(Saved data entries)
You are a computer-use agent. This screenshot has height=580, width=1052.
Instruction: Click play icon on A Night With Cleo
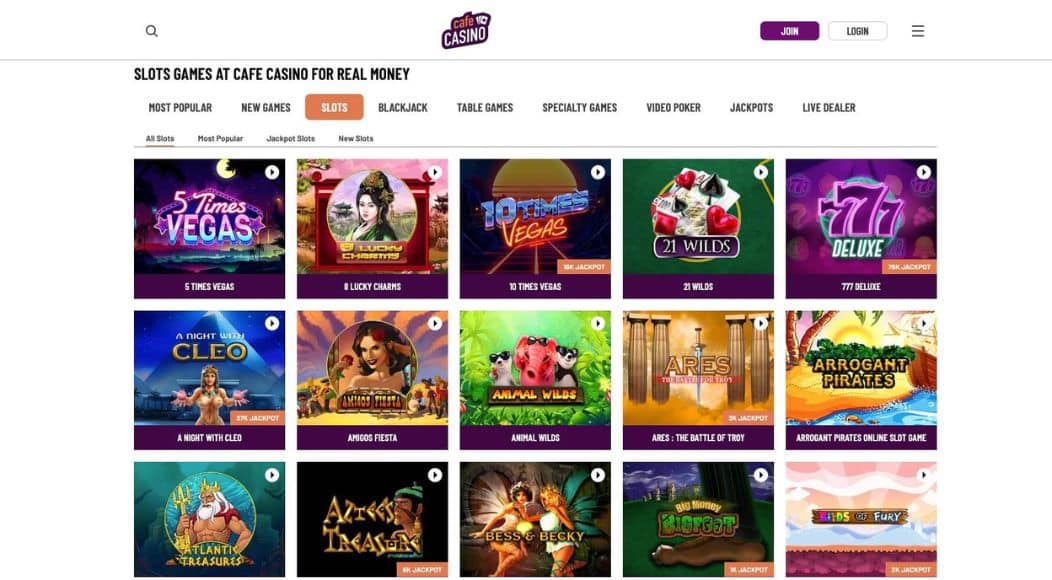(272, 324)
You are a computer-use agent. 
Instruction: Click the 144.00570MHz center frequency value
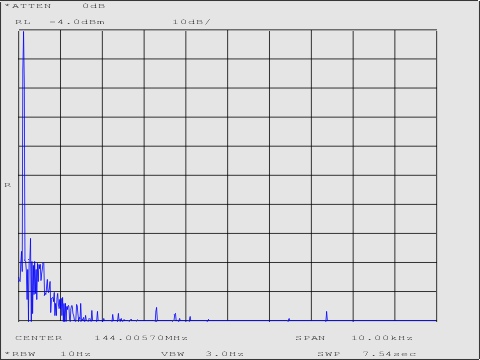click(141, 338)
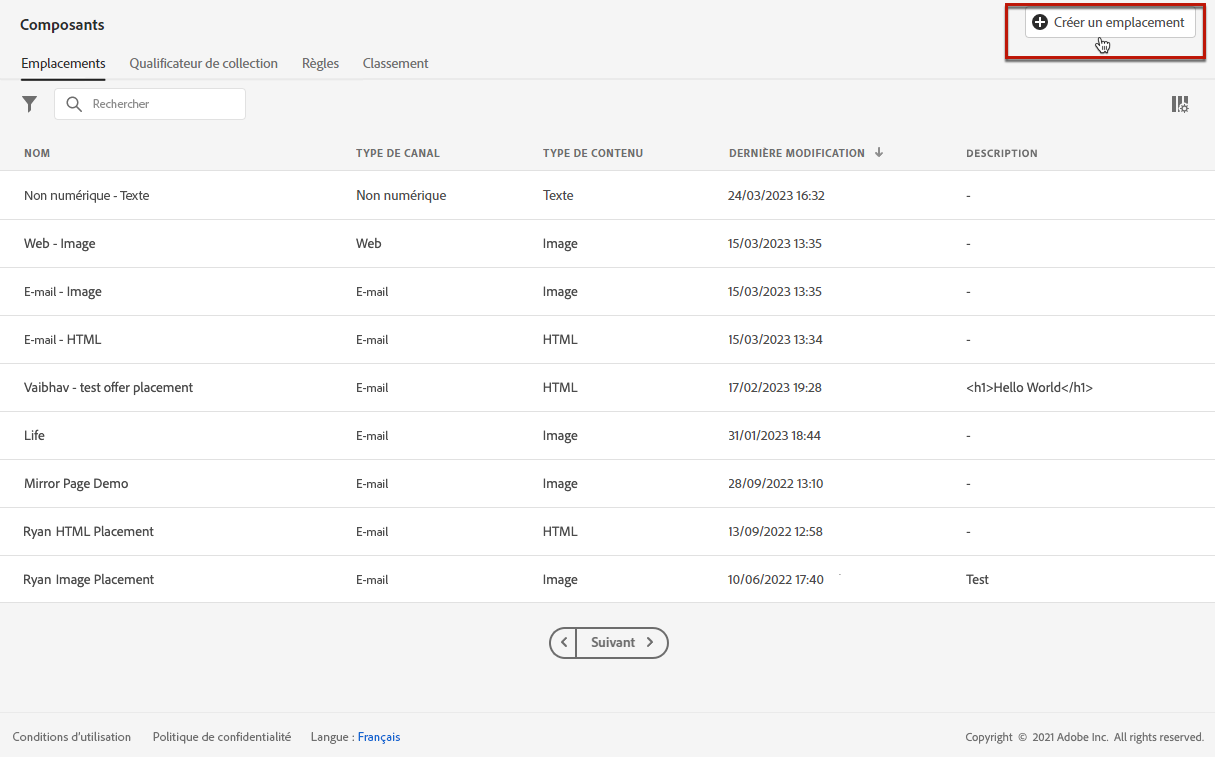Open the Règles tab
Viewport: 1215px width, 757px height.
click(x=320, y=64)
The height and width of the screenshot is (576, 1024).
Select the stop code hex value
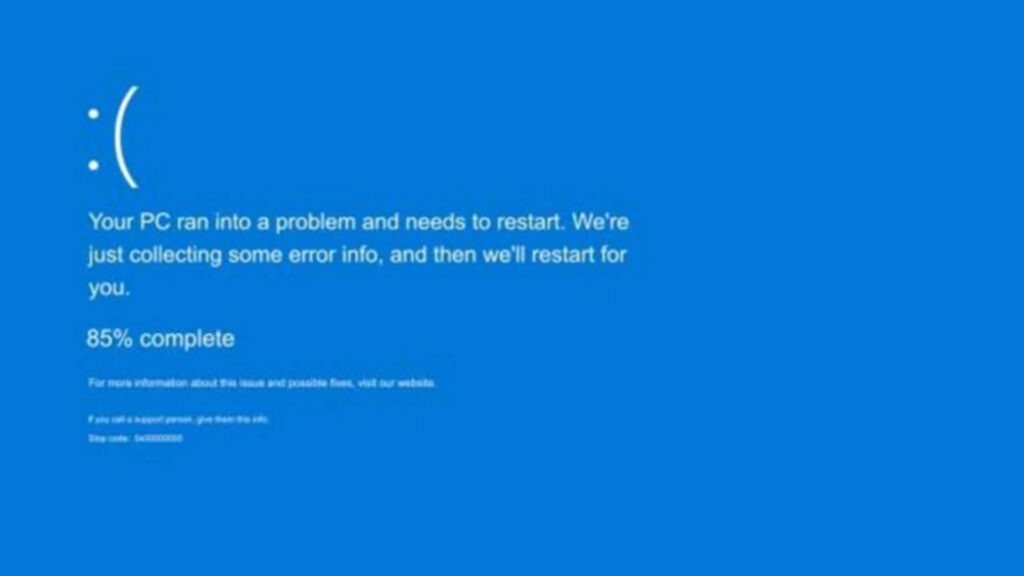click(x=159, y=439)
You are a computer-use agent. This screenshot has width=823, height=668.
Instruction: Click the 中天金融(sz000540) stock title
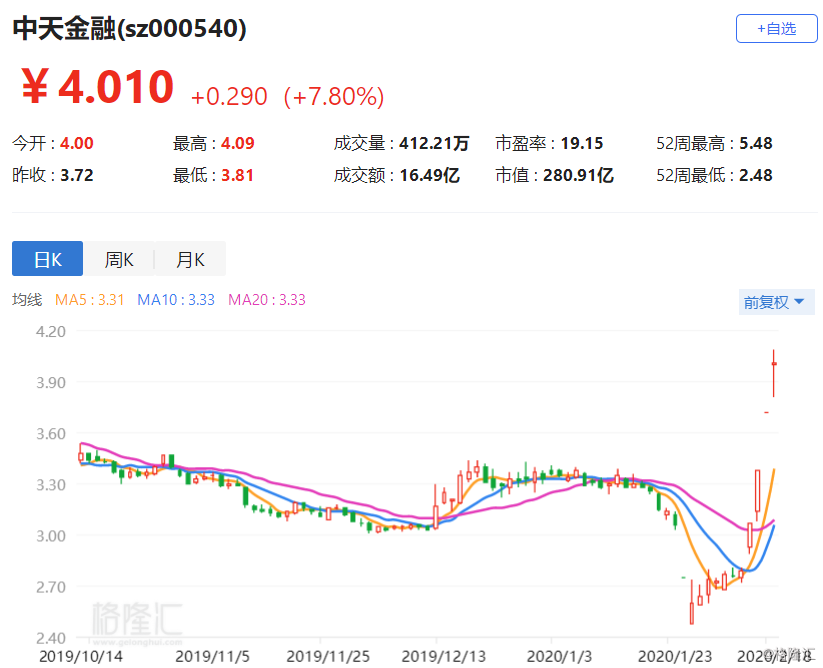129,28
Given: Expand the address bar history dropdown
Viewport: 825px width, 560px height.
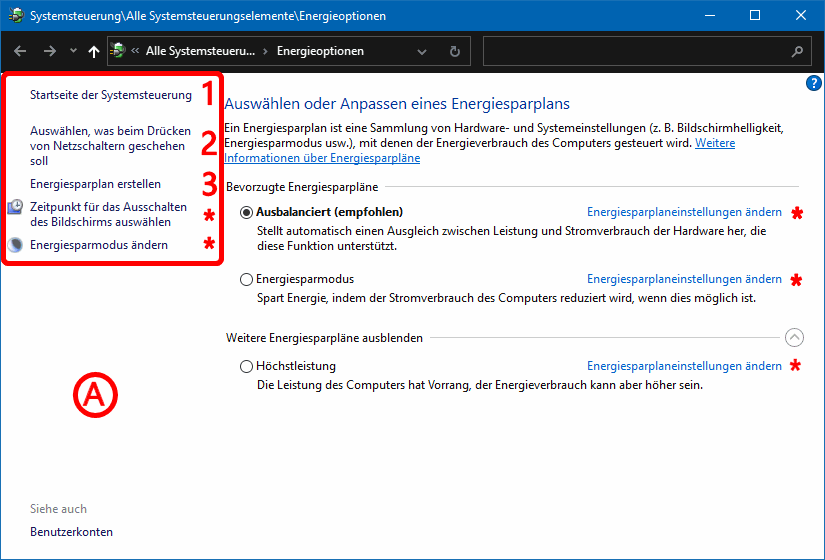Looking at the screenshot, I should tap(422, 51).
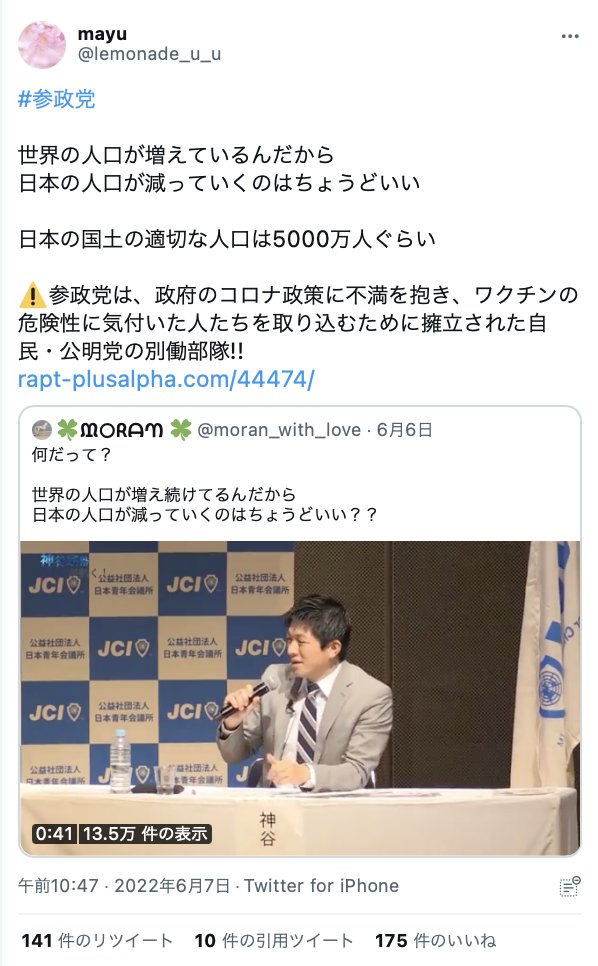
==
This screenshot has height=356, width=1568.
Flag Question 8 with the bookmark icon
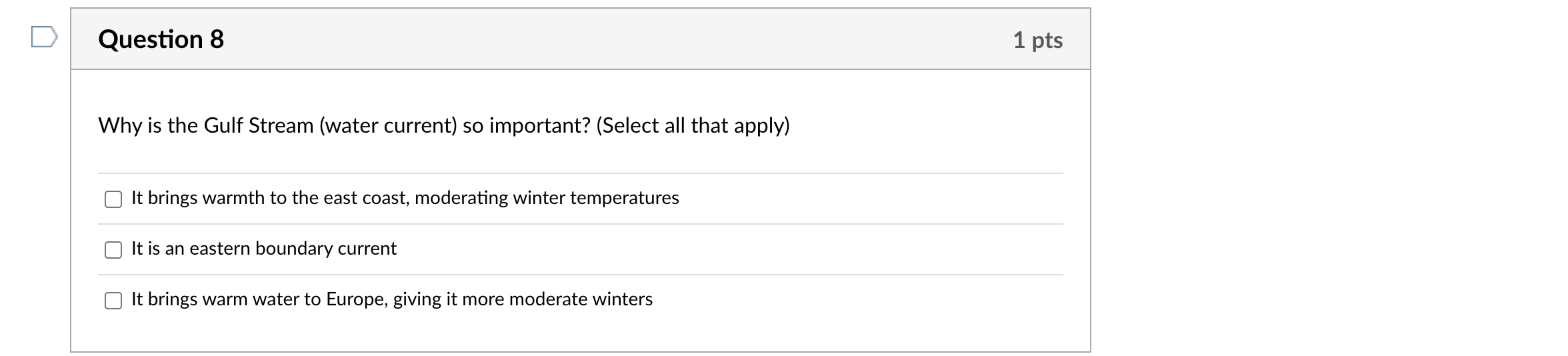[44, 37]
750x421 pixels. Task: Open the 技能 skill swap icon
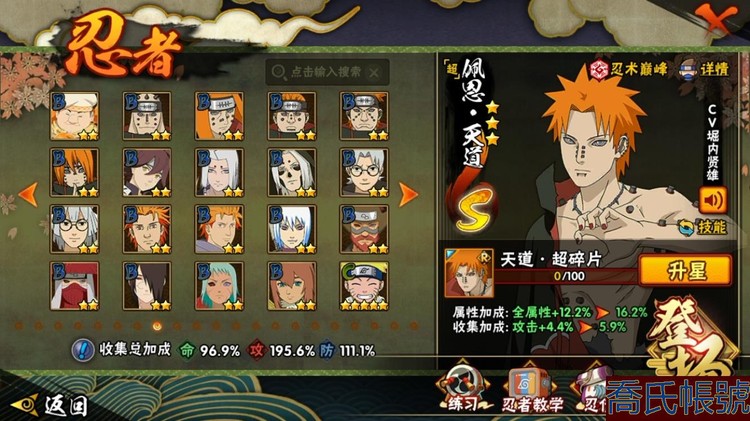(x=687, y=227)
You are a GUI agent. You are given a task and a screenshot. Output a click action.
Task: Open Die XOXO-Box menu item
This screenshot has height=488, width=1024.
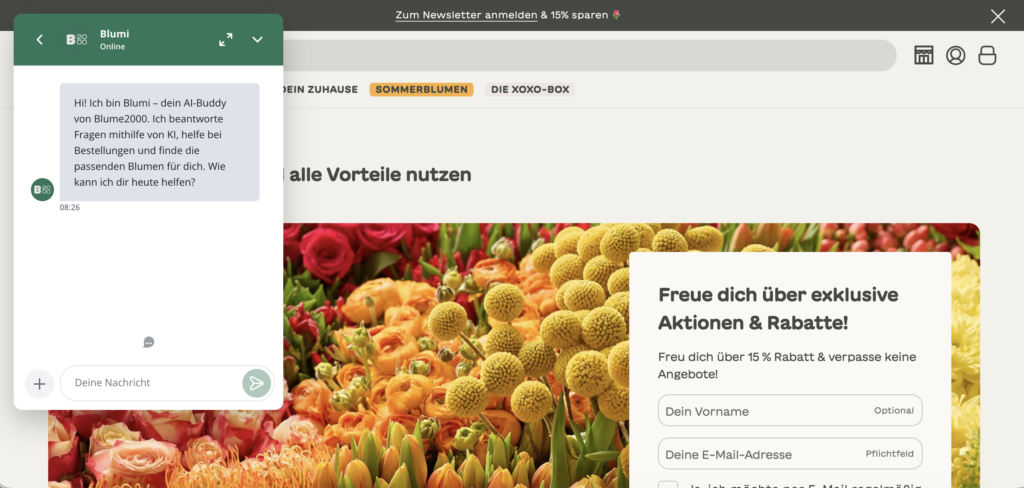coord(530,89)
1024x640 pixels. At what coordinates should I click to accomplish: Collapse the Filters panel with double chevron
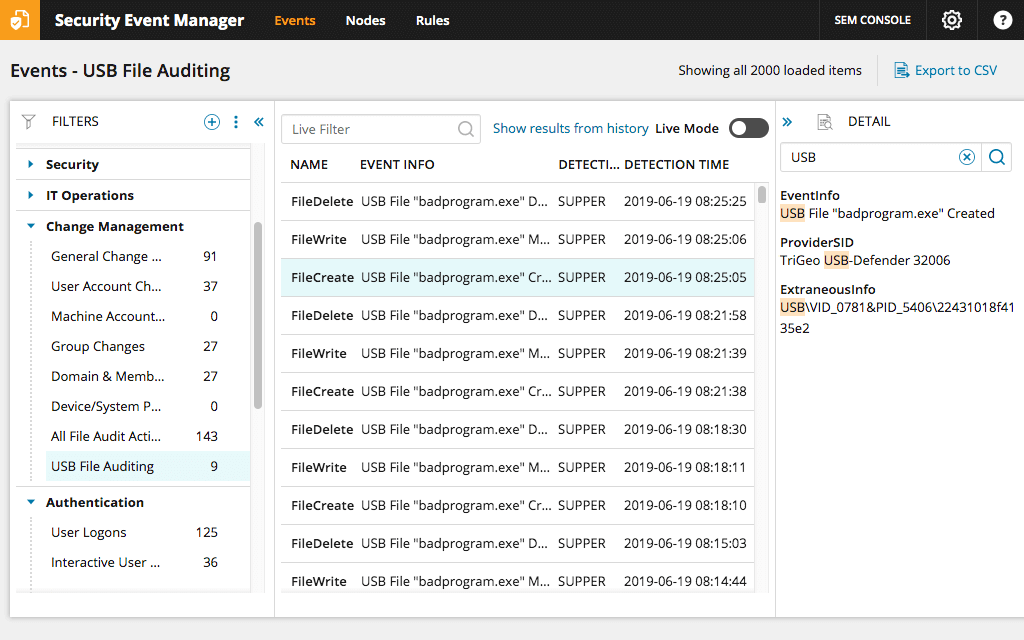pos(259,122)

[Brief] Copy the lines that hold the word "computer". Take them from the records above.

[Response below]
You are a computer-use agent. This screenshot has height=580, width=1052.
You are a computer-use agent. 
You are a computer-use agent. This screenshot has width=823, height=668.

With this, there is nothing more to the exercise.